Top of Task input

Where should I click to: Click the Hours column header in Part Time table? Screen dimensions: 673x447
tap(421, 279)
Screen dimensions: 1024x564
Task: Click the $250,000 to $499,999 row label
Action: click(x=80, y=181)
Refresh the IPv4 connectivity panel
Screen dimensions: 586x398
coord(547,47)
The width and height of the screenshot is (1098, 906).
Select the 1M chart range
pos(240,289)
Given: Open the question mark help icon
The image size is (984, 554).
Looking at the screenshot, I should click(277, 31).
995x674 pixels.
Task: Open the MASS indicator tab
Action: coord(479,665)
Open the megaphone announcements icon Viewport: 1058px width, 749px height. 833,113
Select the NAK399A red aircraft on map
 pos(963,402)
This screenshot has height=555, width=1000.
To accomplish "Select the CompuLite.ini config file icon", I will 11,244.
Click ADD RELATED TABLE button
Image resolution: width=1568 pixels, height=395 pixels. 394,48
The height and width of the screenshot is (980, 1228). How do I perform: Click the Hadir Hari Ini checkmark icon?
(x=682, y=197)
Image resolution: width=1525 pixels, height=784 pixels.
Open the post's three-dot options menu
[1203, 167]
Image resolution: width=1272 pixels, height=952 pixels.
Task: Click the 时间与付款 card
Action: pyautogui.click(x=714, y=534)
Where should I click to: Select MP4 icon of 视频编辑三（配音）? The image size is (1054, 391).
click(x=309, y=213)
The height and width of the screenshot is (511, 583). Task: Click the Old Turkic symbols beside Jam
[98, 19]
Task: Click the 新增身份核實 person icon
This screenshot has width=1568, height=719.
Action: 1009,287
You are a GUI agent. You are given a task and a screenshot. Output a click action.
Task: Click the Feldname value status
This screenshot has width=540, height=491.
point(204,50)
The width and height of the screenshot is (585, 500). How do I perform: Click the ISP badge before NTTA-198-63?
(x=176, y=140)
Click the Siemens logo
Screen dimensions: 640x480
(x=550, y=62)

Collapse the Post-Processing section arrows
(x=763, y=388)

Bottom of Task input

§ **Goal of the exercise**: Your answer should be the lines from the one containing "The height and width of the screenshot is (511, 583)." through the last line of the records, repeated exactly and with nothing added.

§ **Solution to this exercise**:
The height and width of the screenshot is (511, 583). Task: Click the Old Turkic symbols beside Jam
[98, 19]
Task: Click the 新增身份核實 person icon
This screenshot has width=1568, height=719.
Action: 1009,287
You are a GUI agent. You are given a task and a screenshot. Output a click action.
Task: Click the Feldname value status
This screenshot has width=540, height=491.
point(204,50)
The width and height of the screenshot is (585, 500). How do I perform: Click the ISP badge before NTTA-198-63?
(x=176, y=140)
Click the Siemens logo
Screen dimensions: 640x480
(x=550, y=62)

Collapse the Post-Processing section arrows
(x=763, y=388)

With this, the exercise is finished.